O aviso consta de um relatório divulgado durante a 26.ª Conferência Internacional sobre a Sida e assinala progressos importantes, mas também destaca o impacto dos cortes no financiamento internacional e os desafios persistentes no acesso à prevenção e aos cuidados de saúde.

O relatório indica que as novas infeções por VIH diminuíram 42% desde 2010 e que as mortes relacionadas com a sida caíram 57%, totalizando cerca de 570 mil óbitos em 2025. Cerca de 32 milhões de pessoas vivem atualmente com acesso à terapêutica antirretroviral. No caso das hepatites virais, as novas infeções reduziram-se 32% desde 2015, impulsionadas pelo aumento da cobertura da vacinação infantil, que atingiu 84% em 2024. Entre os países lusófonos, o Brasil destacou-se por ter eliminado, em 2025, a transmissão vertical do VIH, enquanto Portugal reforçou o acesso aos tratamentos antirretrovirais.
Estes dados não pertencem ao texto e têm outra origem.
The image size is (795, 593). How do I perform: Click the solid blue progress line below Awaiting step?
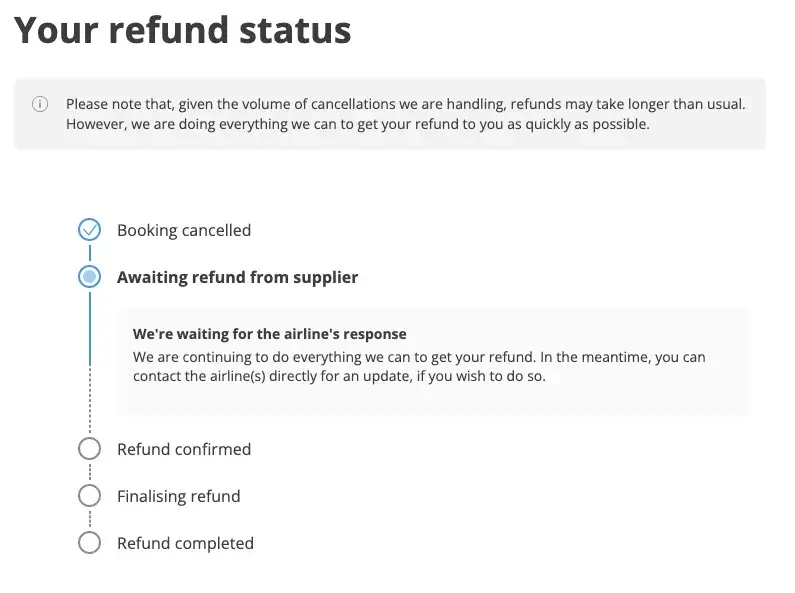90,328
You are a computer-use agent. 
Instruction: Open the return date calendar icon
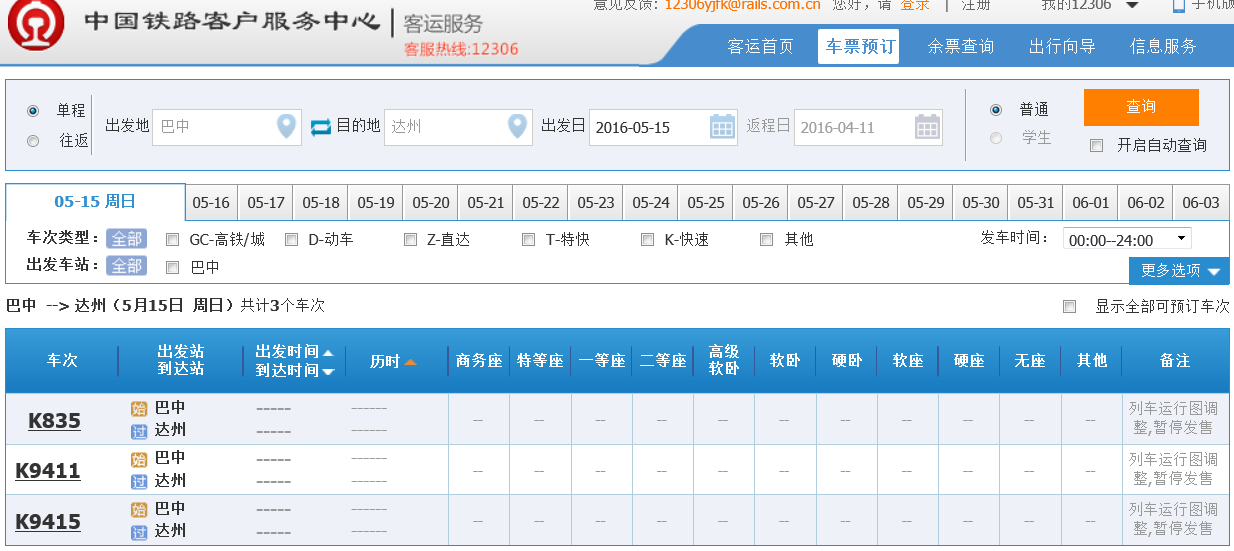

Apesar destes avanços, a OMS alerta para sinais preocupantes. As mortes associadas à hepatite B aumentaram 17% desde 2015, atingindo 1,1 milhões de óbitos em 2024, enquanto os casos de infeções sexualmente transmissíveis continuam a crescer. A organização manifesta ainda preocupação com o aumento da resistência da bactéria da gonorreia aos antibióticos, sobretudo à ceftriaxona, cuja taxa de resistência ultrapassa os 5% em algumas regiões da Ásia.

O relatório refere igualmente que a redução da ajuda internacional compromete os esforços globais de combate a estas doenças. Em 2025, vários doadores bilaterais e multilaterais reduziram o financiamento, e o Fundo Global arrecadou 12,6 mil milhões de dólares para o ciclo 2026-2028, abaixo da meta de 18 mil milhões de dólares. Segundo a OMS, muitos países conseguiram preservar o acesso aos tratamentos, mas os serviços de prevenção e testagem foram afetados, colocando em risco os progressos alcançados nas últimas décadas.

Para acelerar o cumprimento das metas até 2030, a OMS defende a integração dos serviços de VIH, hepatites e IST nos cuidados de saúde primários, bem como a adoção de novas tecnologias de prevenção, como o lenacapavir, um medicamento de longa duração para prevenção do VIH, e novas orientações para a profilaxia pós-exposição com doxiciclina (doxy-PEP).